In the data below, find the line with "This screenshot has height=170, width=413." and the line with "Where should I", then restate both and every line between them exactly, minus the pictures.

Given entries:
☆ ☆ ☆
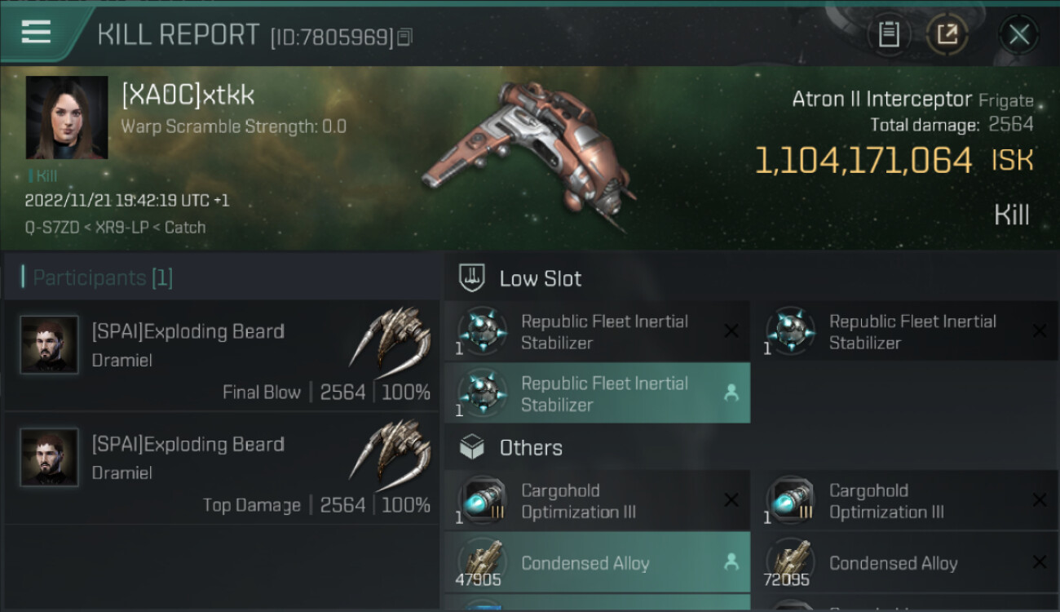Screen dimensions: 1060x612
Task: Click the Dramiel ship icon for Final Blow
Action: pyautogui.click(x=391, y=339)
☆ ☆ ☆
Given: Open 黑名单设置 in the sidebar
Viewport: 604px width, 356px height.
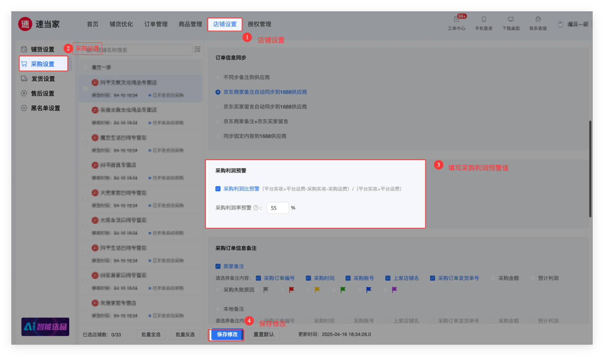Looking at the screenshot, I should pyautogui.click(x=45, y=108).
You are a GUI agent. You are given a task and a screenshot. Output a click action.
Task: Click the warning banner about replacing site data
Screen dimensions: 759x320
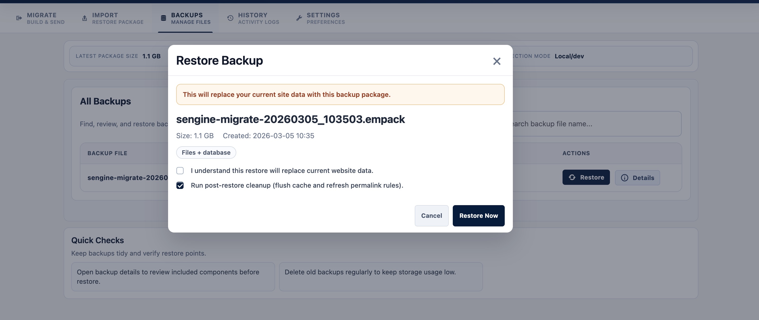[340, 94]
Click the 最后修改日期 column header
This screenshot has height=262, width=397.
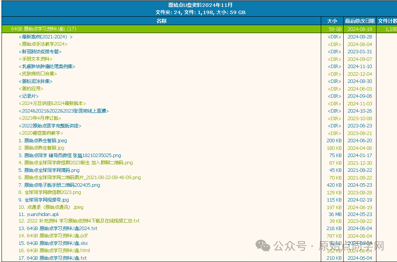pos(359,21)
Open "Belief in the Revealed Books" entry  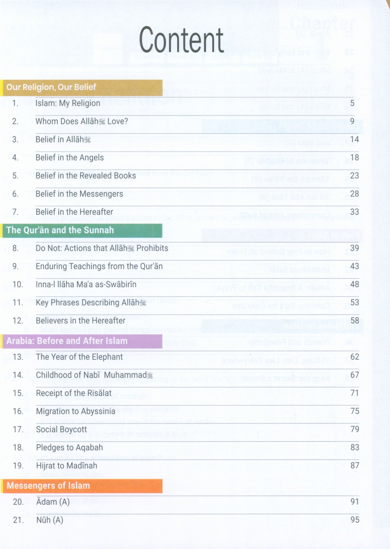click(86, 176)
☆ ☆ ☆
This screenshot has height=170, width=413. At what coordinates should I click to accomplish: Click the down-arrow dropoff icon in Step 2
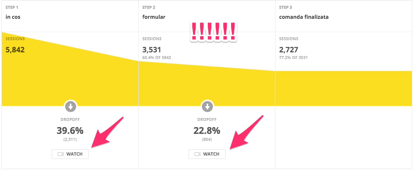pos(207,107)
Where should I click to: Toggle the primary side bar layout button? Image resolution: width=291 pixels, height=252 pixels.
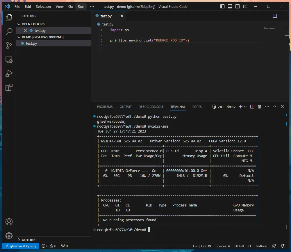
☆ ☆ ☆
Result of this exercise:
This screenshot has height=170, width=413. At what coordinates should I click to accomplish: Click the down-arrow dropoff icon in Step 2
pos(207,107)
Where should I click to: Toggle the primary side bar layout button? Image resolution: width=291 pixels, height=252 pixels.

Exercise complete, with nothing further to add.